-- FRAGMENT TEKSTU --
*****

# Opera 9(.x) i netscape-flash

## lazy_bum

Zbieram się do napisania tego tematu od jakiegoś czasu, ale w końcu miarka się przebrała. (-;

Opera z nowym flashem potrafi wkurzyć. Objawia się to na dwóch moich maszynach (także na innych userach), mam też potwierdzenia występowania "szarych ekranów śmierci flasha" (inny link) od innej osoby. Czasem ten "efekt" pojawia się po jakimś czasie, czasem już w trakcie dogrywania (jak na załączonym obrazku).* "Efekt" powoduje szarą śmierć wszystkich flashek w danej zakładce.

YouTube wybrałem jako przykład dość przypadkowo, po prostu na nim skończyła się moja cierpliwość. Akurat z tym serwisem nie ma jakiś wielkich problemów, ale są strony, których praktycznie NIE DA się oglądać, bo non-stop pojawiają się szare flashki.

Flasha mam zainstalowanego wg sposobu z tego tematu. Szary ekranik pojawia się zarówno w Operze 9.10 (z portage), jak w weekly 577 i 598.

I teraz moje pytanie(a): Czy to tylko wąska grupa osób jest "robiona na szaro" czy występuje to szerzej? I, jeżeli jest to pierwsza odpowiedź, w jaki sposób/gdzie macie wrzuconego flasha? Wszelkie sugestie mile widziane.

PS. Adres filmiku ze screena, jak ktoś nie widział to gorąco polecam *klik*

* - tak, wiem, ze za dużo tam "czasu". :-P

----------

## vutives

Mnie też Opera czasem robi na szaraka. Włączam jakąś stronę, w międzyczasie gdy się ładuje otwieram inną zakładkę, wracam na stronę z flashem i często jest tam szary element. Do tego jeszcze wielu denerwujacych reklam w styu pop-up "wmontowanych" w stronę nie mogę wyłączyć... A flasha ręcznie ściągnęłem ze strony macromedia i wrzuciłem do katalogu opery z pluginami.

*****

-- ZADANIA DO ROZWIĄZANIA --
**1.** Odpowiedz krótko na pytania do wątku o Operze i Flashu:
(a) W jakich wersjach Opery lazy_bum widzi szary ekran?
(b) Skąd vutives pobrał Flasha i gdzie go umieścił?
(c) Jaki serwis lazy_bum podał jako przykład?
**2.** Według wątku o Operze i Flashu niektórych stron praktycznie nie da się oglądać. Wyjaśnij, z jakiego powodu.
**3.** Podaj dalszy ciąg wątku o Operze i Flashu, zaczynając od miejsca po ostatnim zdaniu wpisu vutives.
Wiersze, które następują, to osobny materiał.

-- DOSTARCZONE DANE --
*****

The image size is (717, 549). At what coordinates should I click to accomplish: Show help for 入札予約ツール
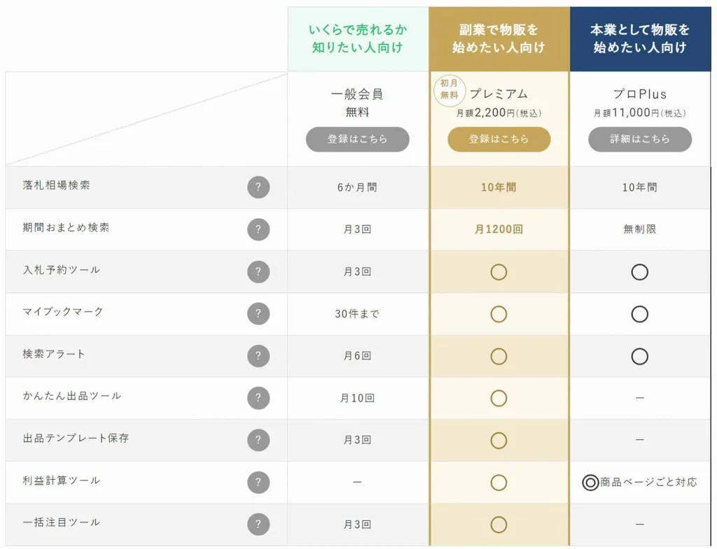pos(259,271)
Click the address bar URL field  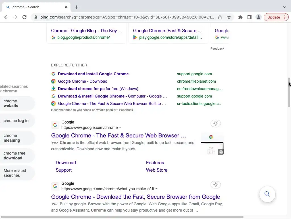click(127, 17)

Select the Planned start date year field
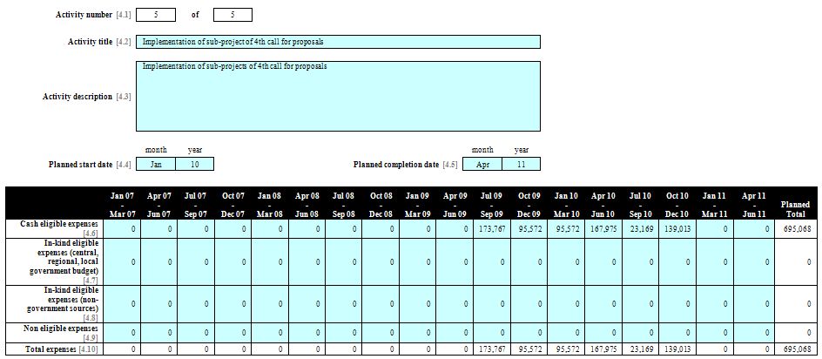pos(194,164)
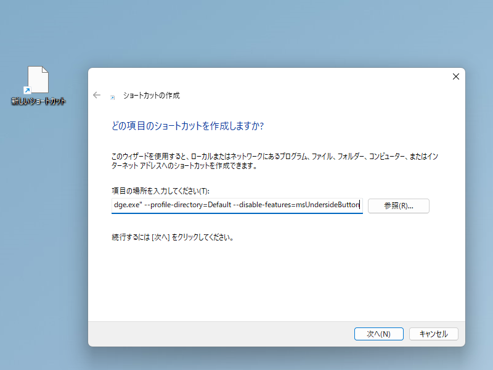
Task: Place cursor after msUndersideButton in the field
Action: (359, 206)
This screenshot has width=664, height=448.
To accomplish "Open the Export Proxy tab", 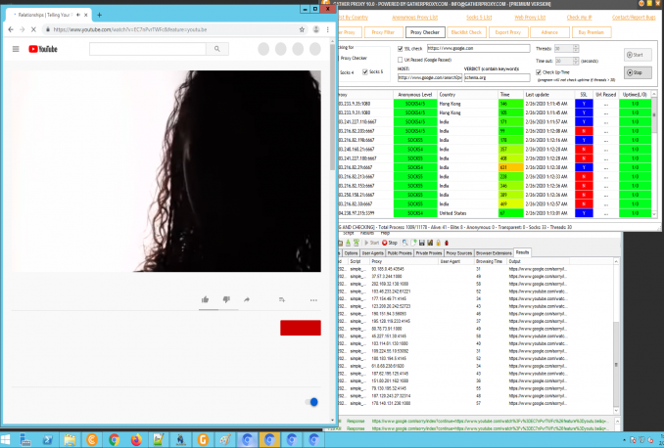I will pos(505,31).
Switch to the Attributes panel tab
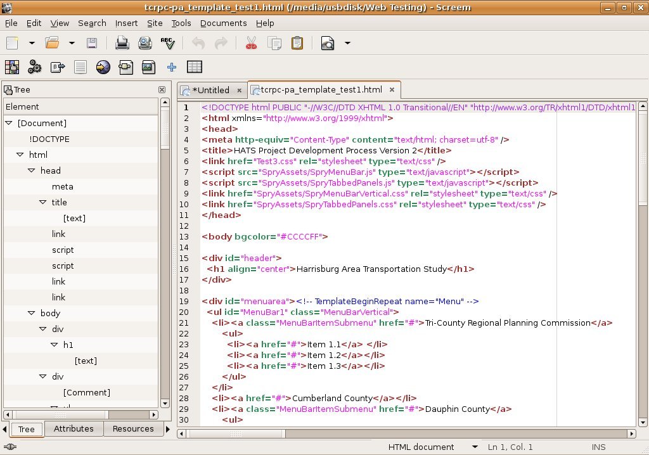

*****

-- UDZIELONE ODPOWIEDZI --
**1.**
(a) W Operze 9.10 (z portage) oraz w weekly 577 i 598.
(b) Pobrał go ręcznie ze strony macromedia i wrzucił do katalogu Opery z pluginami.
(c) YouTube.

**2.** Na takich stronach bez przerwy pojawiają się szare flashki. Ten efekt sprawia, że szarzeją wszystkie flashki w danej zakładce.

**3.**
----------

## manwe_

U mnie występuje to tylko kiedy strona z flash'em będzie za długo [> kilka sekund] na nieaktywnej zakładce - czyli jednowątkowe oglądanie filmików  :Wink: 

----------

## garwol

u mnie szare flashe tez sie zdazaja ale rzadko, czesciej sa problemy z np. niedzialajacymi niektorymi odnosnikami w flashowych stronach czy menu, oraz to ze odkad zmienilem lacze na szybsze, spodziewalem sie ze wreszcie filmiki na youtube przestana sie przycinac a efekt jest taki ze nie dzialaja wogole  :Very Happy:  jest okienko filmiku, opera go w tle sciaga ale przycisk play nic nie robi  :Very Happy: . no i jeszcze problemy z klawiatura przy czatach w javie. dlatego niestety czasem jestem zmuszony skorzystac z firefoksa ktorego nielubie   :Crying or Very sad: 

----------

## jey

Mam dokladnie to samo. Nie potrafie wylaczyc flashowych reklam. Okno z flashowym filmem potrafi zniknac po przelaczaeniu na inna zakladke i powrot do tej z filmem.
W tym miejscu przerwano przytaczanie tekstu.